* **The problem**: Transcribe the full listing so that each line reads as it does in the original.

* **Information given**:
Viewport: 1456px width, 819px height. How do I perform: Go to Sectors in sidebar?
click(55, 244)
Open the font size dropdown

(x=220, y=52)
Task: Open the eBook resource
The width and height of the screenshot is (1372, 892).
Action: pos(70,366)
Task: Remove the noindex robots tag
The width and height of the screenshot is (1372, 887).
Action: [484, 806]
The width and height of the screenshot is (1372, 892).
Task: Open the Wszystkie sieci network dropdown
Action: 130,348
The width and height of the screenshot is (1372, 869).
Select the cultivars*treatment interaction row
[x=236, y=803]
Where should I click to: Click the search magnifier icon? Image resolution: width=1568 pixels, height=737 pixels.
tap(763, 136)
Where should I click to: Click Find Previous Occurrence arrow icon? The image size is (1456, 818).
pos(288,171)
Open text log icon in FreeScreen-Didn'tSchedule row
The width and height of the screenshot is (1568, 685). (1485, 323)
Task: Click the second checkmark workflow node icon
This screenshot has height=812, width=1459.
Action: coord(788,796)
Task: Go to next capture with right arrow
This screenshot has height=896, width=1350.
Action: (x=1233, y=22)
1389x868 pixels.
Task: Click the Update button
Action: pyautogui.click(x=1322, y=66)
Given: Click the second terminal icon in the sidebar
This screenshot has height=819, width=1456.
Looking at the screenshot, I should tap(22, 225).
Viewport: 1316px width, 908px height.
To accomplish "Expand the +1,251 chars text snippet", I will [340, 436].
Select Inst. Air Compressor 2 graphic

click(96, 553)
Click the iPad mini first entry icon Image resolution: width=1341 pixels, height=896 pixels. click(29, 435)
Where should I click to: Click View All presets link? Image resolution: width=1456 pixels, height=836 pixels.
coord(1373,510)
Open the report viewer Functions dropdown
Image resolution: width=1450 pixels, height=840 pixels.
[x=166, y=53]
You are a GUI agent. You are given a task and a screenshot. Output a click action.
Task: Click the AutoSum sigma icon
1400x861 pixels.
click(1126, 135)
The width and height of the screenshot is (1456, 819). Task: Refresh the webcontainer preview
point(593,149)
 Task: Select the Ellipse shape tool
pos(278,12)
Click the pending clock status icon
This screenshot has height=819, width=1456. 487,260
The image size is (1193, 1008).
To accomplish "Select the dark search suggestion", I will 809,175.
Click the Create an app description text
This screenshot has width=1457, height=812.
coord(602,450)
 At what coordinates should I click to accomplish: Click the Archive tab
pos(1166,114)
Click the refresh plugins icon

* **Solution for this problem**:
Viewport: 1456px width, 819px height. How do I perform: Go to Sectors in sidebar?
click(55, 244)
Open the font size dropdown

(x=220, y=52)
Task: Open the eBook resource
The width and height of the screenshot is (1372, 892).
Action: pos(70,366)
Task: Remove the noindex robots tag
The width and height of the screenshot is (1372, 887).
Action: [484, 806]
The width and height of the screenshot is (1372, 892).
Task: Open the Wszystkie sieci network dropdown
Action: 130,348
The width and height of the screenshot is (1372, 869).
Select the cultivars*treatment interaction row
[x=236, y=803]
Where should I click to: Click the search magnifier icon? Image resolution: width=1568 pixels, height=737 pixels.
tap(763, 136)
Where should I click to: Click Find Previous Occurrence arrow icon? The image size is (1456, 818).
pos(288,171)
Open text log icon in FreeScreen-Didn'tSchedule row
The width and height of the screenshot is (1568, 685). (1485, 323)
Task: Click the second checkmark workflow node icon
This screenshot has height=812, width=1459.
Action: coord(788,796)
Task: Go to next capture with right arrow
This screenshot has height=896, width=1350.
Action: (x=1233, y=22)
1389x868 pixels.
Task: Click the Update button
Action: pyautogui.click(x=1322, y=66)
Given: Click the second terminal icon in the sidebar
This screenshot has height=819, width=1456.
Looking at the screenshot, I should tap(22, 225).
Viewport: 1316px width, 908px height.
To accomplish "Expand the +1,251 chars text snippet", I will [340, 436].
Select Inst. Air Compressor 2 graphic

click(96, 553)
Click the iPad mini first entry icon Image resolution: width=1341 pixels, height=896 pixels. click(29, 435)
Where should I click to: Click View All presets link? Image resolution: width=1456 pixels, height=836 pixels.
coord(1373,510)
Open the report viewer Functions dropdown
Image resolution: width=1450 pixels, height=840 pixels.
[x=166, y=53]
You are a GUI agent. You are given a task and a screenshot. Output a click action.
Task: Click the AutoSum sigma icon
1400x861 pixels.
click(1126, 135)
The width and height of the screenshot is (1456, 819). Task: Refresh the webcontainer preview
point(593,149)
 Task: Select the Ellipse shape tool
pos(278,12)
Click the pending clock status icon
This screenshot has height=819, width=1456. 487,260
The image size is (1193, 1008).
To accomplish "Select the dark search suggestion", I will 809,175.
Click the Create an app description text
This screenshot has width=1457, height=812.
coord(602,450)
 At what coordinates should I click to accomplish: Click the Archive tab
pos(1166,114)
Click the refresh plugins icon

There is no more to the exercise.